Image Ocr
PassAudited by ClawScan on May 1, 2026.
Overview
This appears to be a straightforward OCR helper that uses a SiliconFlow API key and sends selected images/prompts to SiliconFlow, with no clear malicious behavior in the artifacts.
This skill looks safe to install if you intend to use SiliconFlow OCR. Before using it, confirm you trust the configured API endpoint, protect the SiliconFlow API key, and avoid submitting highly sensitive images unless you are comfortable with them being processed by the provider.
Findings (3)
Artifact-based informational review of SKILL.md, metadata, install specs, static scan signals, and capability signals.

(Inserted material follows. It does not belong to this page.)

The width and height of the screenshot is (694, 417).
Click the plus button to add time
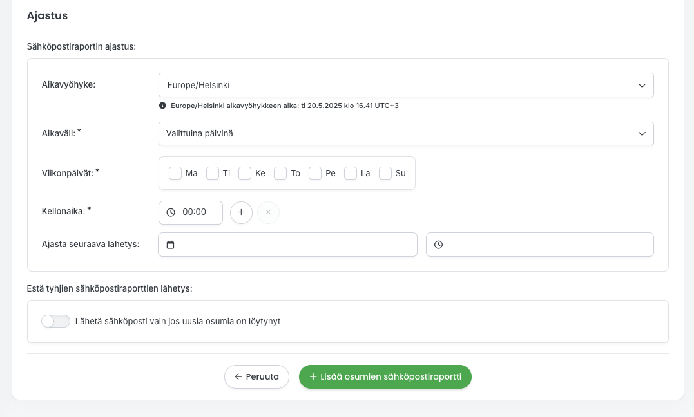241,212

ClawScan does not execute the skill or run runtime probes.
If an untrusted or mistaken base URL is used, the API key and OCR request could be sent to the wrong server.
The helper normally targets SiliconFlow, but it allows the API endpoint to be overridden while still sending the bearer token to that endpoint.
ap.add_argument("--base-url", default="https://api.siliconflow.cn/v1") ... url = args.base_url.rstrip("/") + "/chat/completions" ... "Authorization": f"Bearer {key}"Use the default SiliconFlow endpoint unless you intentionally trust a proxy or alternate endpoint, and do not let untrusted text decide the base URL.
Installing and using the skill gives it access to the configured SiliconFlow account for OCR calls.
The skill uses a SiliconFlow API key from the environment or a local secrets file to authenticate requests.
key = os.getenv("SILICONFLOW_API_KEY", "").strip() ... key_file = os.path.expanduser("~/.openclaw/secrets/siliconflow_api_key") ... "Authorization": f"Bearer {key}"Store the API key securely, use a least-privileged key if available, and revoke or rotate it if you no longer use the skill.
Screenshots, receipts, forms, or other selected images may leave the local device and be processed by the external OCR provider.
When a local image path is provided, the script encodes the image and sends it in the API request to the configured OCR provider.
content.append({"type": "image_url", "image_url": {"url": to_data_uri(args.image_path)}}) ... with urllib.request.urlopen(req, timeout=90) as resp:Only submit images you are comfortable sending to SiliconFlow or a trusted configured endpoint, especially if they contain IDs, financial data, or private documents.